O presidente do Senado, Renan Calheiros (PMDB-AL), informou que consultará os parlamentares sobre a melhor data para colocar a proposta em vigor, mas senadores avaliam que isso só deve acontecer no ano que vem, após o recesso parlamentar. Segundo a emenda, o partido que perder um integrante não será prejudicado em relação ao cálculo para a distribuição dos recursos do Fundo Partidário e nem para o acesso ao tempo de rádio e TV.

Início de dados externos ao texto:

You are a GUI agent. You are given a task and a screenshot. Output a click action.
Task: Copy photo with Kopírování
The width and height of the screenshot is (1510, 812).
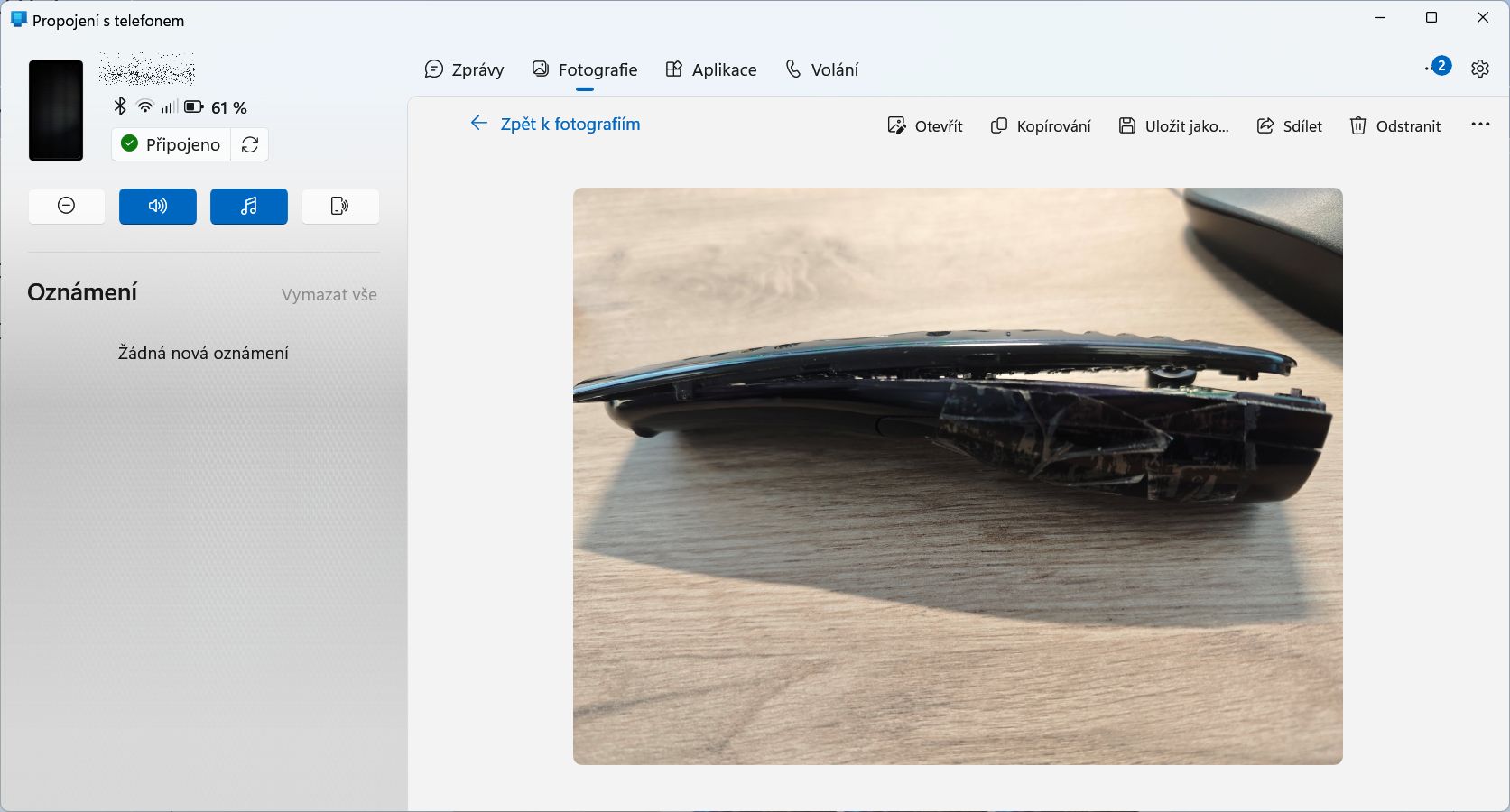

O texto determina que as regras valerão para quem for detentor de mandato eletivo. No entanto, na prática, senadores, prefeitos, governadores e presidentes da República não precisarão utilizar as novas normas porque o STF (Supremo Tribunal Federal) decidiu no fim de maio que a regra da fidelidade partidária não se aplica ao grupo. Os eleitos para este cargo podem trocar de partido sem terem seus mandatos cassados. Durante a discussão da proposta em plenário nesta quarta, senadores citaram como exemplo a criação do Partido da Mulher Brasileira, que, de acordo com alguns deles, causou uma deformação no sistema partidário.
O partido ofereceu um repasse aos diretórios regionais, que os congressistas irão comandar, de 50% do dinheiro do fundo partidário que a sigla terá direito devido à votação que cada um deles teve em 2014.